:: Required task 1 ::
Return the passage from the forum discussion about UT3 exactly as it appears, starting with "Thats really all" and going on through "fix go unpatched.".

:: Text shown ::
--------------------------------------------------

Thats really all it would take to put most of UT3's offline community back into their seats, and start enjoying the game for once, there would still be flaws, certainly, but if we just had that, then we could probably get around the rest with mutators and ini tweaks, much like the online community is doing, is that really so much to ask?, that they throw us this bone? considdering we are probably talking about a monstrous amount of players here (atleast 50% remember? its not some fringe of 20 some people, there's alot of us).
 

Sir_Brizz

Administrator
Staff member
Feb 3, 2000
26,020
83
48
1) The clouser a game is to beeing really good, the more glaring its flaws will seem by contrast, thus making it rather frustrating to see flaws that seem very simple to fix go unpatched.
Seem simple is exactly the point when you consider the small amount of programming resources that are surely going into each patch.
2) There's not much of an alternative to UT3, if you want this kind of gameplay, what else is there really right now? i guess TF2 could be said to be UT3's clousest rival, but its hardly the same.
Back in 2003 this sort of game was more popular, and the classics like UT and Q3 for instance where not as dated, so they where easier to go back to for people.
So it's not really hard to see why people have an added intrest in UT3 becoming the kind of game they hoped for, and are quite frustrated that it doesen't perform as expected.
Maybe UT fans, but I think most people just don't want games like UT in general. The gameplay is too fast and it is too difficult to feel like you are making a contribution to your team in team games compared to other more popular games. That's the nature of this style of game.

I would love for UT to become popular, period. However, I think the days are gone that those of us who began serious FPS gaming in the latter half of the 90s. The majority of gamers out there right now want things like Halo and Gears of War and World of Warcrap.
However, i do disagree that UT2003 was a shoddier launch than UT3.
I'm sorry you feel that way, but UT2003 was missing about 95% of the features that UT3 was missing at launch, had a much more console-like UI (but better, IMO), and had terrible gameplay. At least UT3 had the gameplay right, in general.
What i want is very simple really, give IA back its bot/team setup options, and fix the menu's forgetting our settings, i don't think that's asking for the moon, or would you disagree? i'd say Epic should be well capable of patching that if they only wanted to, and it would bring a smile to the face of countless offliners all over the world.
I don't see any reason for that not to be patched in, but I also don't fully understand the ramifications of how the UI is written (or why it is written that way instead of the way it's done in Gears of War).

The problem is, you and others seem to think this feature is a five minute fix when chances are it's probably a bit more involved in that.

Even if it's not, I can understand them putting it on the backburner for things like fixing custom content online. That was a pretty bad problem with the retail game that, sadly, is only just now actually working reliably.

We already know that a 1.4 patch is on it's way, and since most of the really bad issues with the game are now fixed, they can focus on adding missing features like gametype map voting and client side demorec (which we've already been told about). So I wouldn't just assume that the feature you want won't make it in that patch either.
 

xMurphyx

New Member
Jun 2, 2008
1,502
0
0
liandri.darkbb.com
Some people have said that the game stopped crashing after installing this patch and the nvidia driver released this week.
Hm. I reinstalled it and played a few rounds without crashing. I was able to play longer than ever. I don't think the new nvidia drivers did it because I don't have them and my gfx card is too old to have a physics unit built into it anyway.
I don't know if it was the patch that fixed the crashes or something else, but it works now, so who cares? :)

--------------------------------------------------

:: Task input ::
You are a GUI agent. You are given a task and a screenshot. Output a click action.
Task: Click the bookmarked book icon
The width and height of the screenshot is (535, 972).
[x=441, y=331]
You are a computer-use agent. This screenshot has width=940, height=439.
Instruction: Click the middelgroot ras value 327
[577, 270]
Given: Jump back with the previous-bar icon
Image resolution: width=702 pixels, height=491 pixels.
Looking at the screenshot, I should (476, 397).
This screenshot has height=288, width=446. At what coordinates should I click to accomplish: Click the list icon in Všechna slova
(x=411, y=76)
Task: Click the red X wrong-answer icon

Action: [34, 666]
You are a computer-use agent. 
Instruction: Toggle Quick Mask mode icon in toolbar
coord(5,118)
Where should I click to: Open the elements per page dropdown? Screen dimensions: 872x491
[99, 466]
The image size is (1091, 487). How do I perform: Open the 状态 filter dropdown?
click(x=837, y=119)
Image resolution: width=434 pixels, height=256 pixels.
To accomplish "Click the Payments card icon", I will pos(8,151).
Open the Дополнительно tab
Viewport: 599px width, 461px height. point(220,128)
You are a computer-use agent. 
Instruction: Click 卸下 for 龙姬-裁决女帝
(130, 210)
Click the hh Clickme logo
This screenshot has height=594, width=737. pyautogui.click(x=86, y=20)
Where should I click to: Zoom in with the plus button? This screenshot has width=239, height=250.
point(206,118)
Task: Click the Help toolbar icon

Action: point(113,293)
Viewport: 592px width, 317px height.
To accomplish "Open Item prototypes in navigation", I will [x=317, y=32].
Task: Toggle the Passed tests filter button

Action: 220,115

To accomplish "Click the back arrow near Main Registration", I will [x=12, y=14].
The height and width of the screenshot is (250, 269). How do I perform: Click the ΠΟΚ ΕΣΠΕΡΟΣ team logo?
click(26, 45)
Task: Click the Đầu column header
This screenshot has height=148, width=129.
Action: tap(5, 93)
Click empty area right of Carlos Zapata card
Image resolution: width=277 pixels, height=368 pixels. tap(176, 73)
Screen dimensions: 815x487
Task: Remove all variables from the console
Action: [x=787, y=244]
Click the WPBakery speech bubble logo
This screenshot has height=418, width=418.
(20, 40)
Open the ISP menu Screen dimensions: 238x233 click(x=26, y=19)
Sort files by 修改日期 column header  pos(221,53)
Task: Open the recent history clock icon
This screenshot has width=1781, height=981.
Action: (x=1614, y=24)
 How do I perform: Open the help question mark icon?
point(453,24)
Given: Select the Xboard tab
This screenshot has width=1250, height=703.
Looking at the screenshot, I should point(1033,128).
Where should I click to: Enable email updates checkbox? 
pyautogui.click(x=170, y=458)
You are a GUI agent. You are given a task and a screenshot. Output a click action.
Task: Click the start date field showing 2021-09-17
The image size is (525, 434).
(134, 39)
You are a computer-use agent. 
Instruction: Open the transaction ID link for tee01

--------------------------------------------------

:: Required task 2 ::
Output as a numbered list the lines of the records, starting with the line with "Open the ISP" and going on through the end of the records, with blank lines left out.

:: Problem solution 1 ::
Thats really all it would take to put most of UT3's offline community back into their seats, and start enjoying the game for once, there would still be flaws, certainly, but if we just had that, then we could probably get around the rest with mutators and ini tweaks, much like the online community is doing, is that really so much to ask?, that they throw us this bone? considdering we are probably talking about a monstrous amount of players here (atleast 50% remember? its not some fringe of 20 some people, there's alot of us).
 

Sir_Brizz

Administrator
Staff member
Feb 3, 2000
26,020
83
48
1) The clouser a game is to beeing really good, the more glaring its flaws will seem by contrast, thus making it rather frustrating to see flaws that seem very simple to fix go unpatched.

:: Problem solution 2 ::
1. Open the ISP menu Screen dimensions: 238x233 click(x=26, y=19)
2. Sort files by 修改日期 column header  pos(221,53)
3. Task: Open the recent history clock icon
4. This screenshot has width=1781, height=981.
5. Action: (x=1614, y=24)
6.  How do I perform: Open the help question mark icon?
7. point(453,24)
8. Given: Select the Xboard tab
9. This screenshot has width=1250, height=703.
10. Looking at the screenshot, I should point(1033,128).
11. Where should I click to: Enable email updates checkbox? 
12. pyautogui.click(x=170, y=458)
13. You are a GUI agent. You are given a task and a screenshot. Output a click action.
14. Task: Click the start date field showing 2021-09-17
15. The image size is (525, 434).
16. (134, 39)
17. You are a computer-use agent. 
18. Instruction: Open the transaction ID link for tee01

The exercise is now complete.